HTTP request-based autoscaling with Keda

Discover how KEDA's HTTP Add-on automates scaling based on incoming HTTP traffic, optimizing resource usage and costs for Kubernetes environments. Explore Devtron's seamless deployment of KEDA add-ons for efficient management

8 months ago   •   7 min read

By Rupin Solanki
In this article

KEDA, short for Kubernetes Event-driven Autoscaling, allows us to scale applications based on events. It can be added to any Kubernetes cluster and works seamlessly with Horizontal Pod Autoscaling. Today, in this blog, we will explore HTTP request-based autoscaling with KEDA.

Why opt for autoscaling applications based on HTTP requests?

a) Consider a scenario where we have multiple applications running on Kubernetes that require substantial computing resources but are only needed for a few hours a day, such as during working hours in a development/QA environment. We could create a custom script to scale down the application using a cronjob to address this. However, this solution falls short when someone needs to work late at night or off-days. There are various cases that a cronjob can miss.

In such cases, scaling the application based on traffic becomes more desirable. If there is an incoming traffic to the application, it should automatically scale up, or else scale it down to zero.

b) There are several metrics available to be used to scale up/down the application like CPU usage, Memory usage, and several scaled object support offered by KEDA, but what if we would like to scale up the application based on the volume of traffic coming (HTTP request)?

Autoscaling with HTTP

The KEDA HTTP Add-on is designed to provide autoscaling capabilities for HTTP servers.
We can scale the application down to zero replicas and scale it up to the desired number of replicas. This helps reduce infrastructure costs, especially during weekends or off-hours when the Development/QA environments are less active than regular working hours. With this add-on, we can autoscale arbitrary HTTP servers based on the volume of incoming traffic, even down to zero replicas.

Understanding and installing the KEDA HTTP add-on

The KEDA HTTP Add-on is built on top of the KEDA core and utilizes an interceptor and external scaler to scale the target HTTP server. The components of the add-on include:

a) Operator: This operator listens/watches for a resource called HTTPscaledObject and creates and configures interceptors and scalers allowing your existing Deployment to autoscale based on incoming HTTP traffic.

Stated exercise 1
In the KEDA autoscaling article, list the section headings that come after its opening paragraph.
Stated exercise 2
Carry on writing the KEDA autoscaling article from where it stops.
The lines that come next are from a separate source and are unrelated to the article.

Raw data
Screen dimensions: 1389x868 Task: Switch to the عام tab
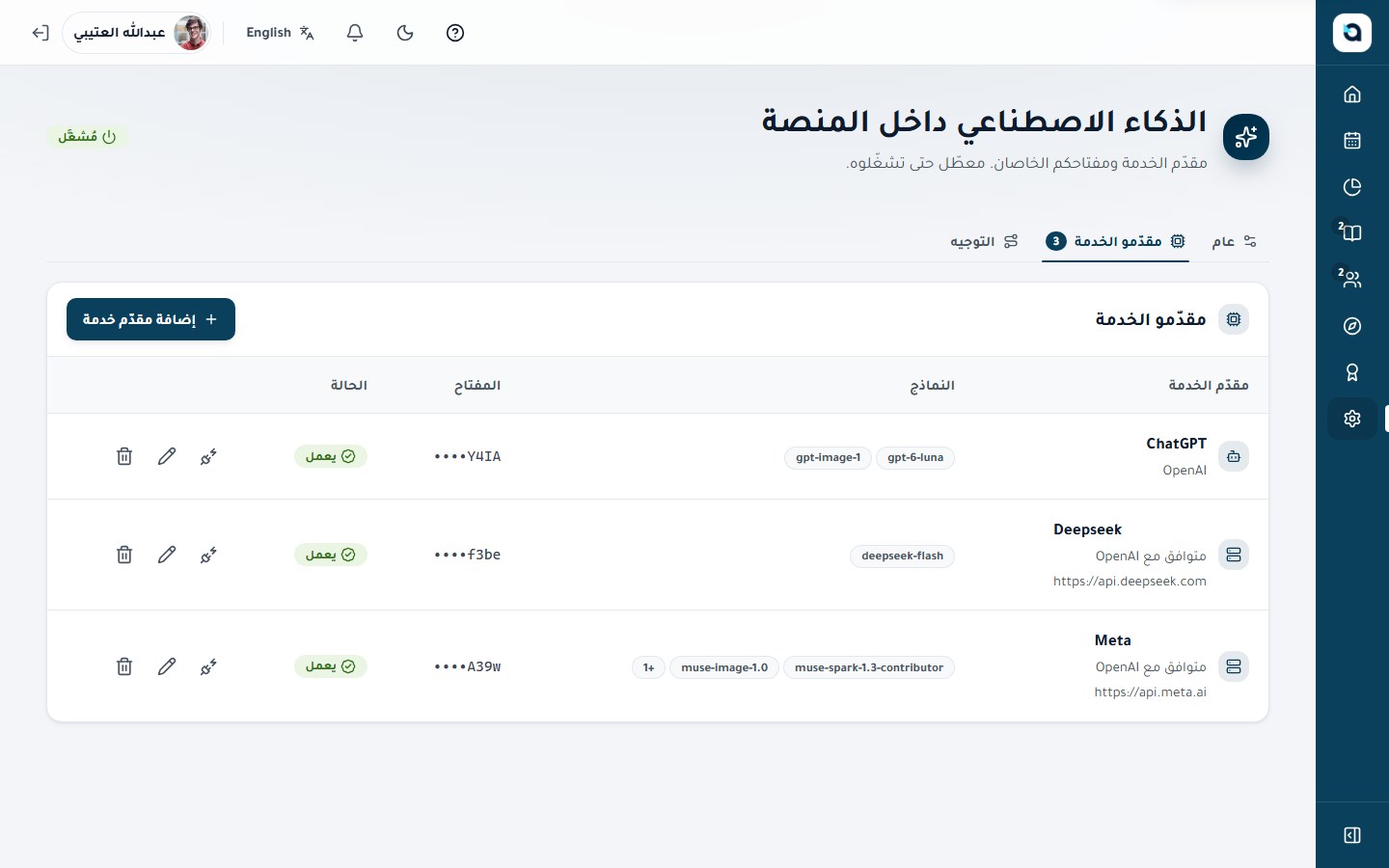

Final result 1
- Why opt for autoscaling applications based on HTTP requests?
- Autoscaling with HTTP
- Understanding and installing the KEDA HTTP add-on

Final result 2
b) External scaler: This component communicates scaling-related metrics to KEDA. The External scaler constantly pings the interceptor to get pending HTTP queue metrics. It transforms these data and sends them directly down to KEDA, which then makes a scaling decision.

c) Interceptor: It accepts the HTTP request, and forwards the HTTP requests to the target application. Sends the pending HTTP request queue metrics to an external scaler and holds requests in a temporary request queue when there isn’t any Pod ready to serve the traffic.

As you can see in the above image, the interceptor accepts the HTTP-based request, forwards them to the target application or holds them if the target application is scaled down to zero, and sends the pending HTTP request queue metrics to the external scaler. The external scaler gets the metrics data from the interceptor, transforms the data, and sends the data to KEDA, which makes scaling decisions.

The operator watches the HTTPScaledObject and configures the interceptor to forward the HTTP request to the target application.

Installation

Setting up KEDA and the KEDA HTTP add-on is a straightforward process. All you need is the Helm CLI to install the components.

helm repo add kedacore <https://kedacore.github.io/charts>
helm install keda kedacore/keda

helm install http-add-on kedacore/keda-add-ons-http

Once the installation is complete, you can start using the KEDA add-on by configuring your application and referencing it with HTTPScaledObject.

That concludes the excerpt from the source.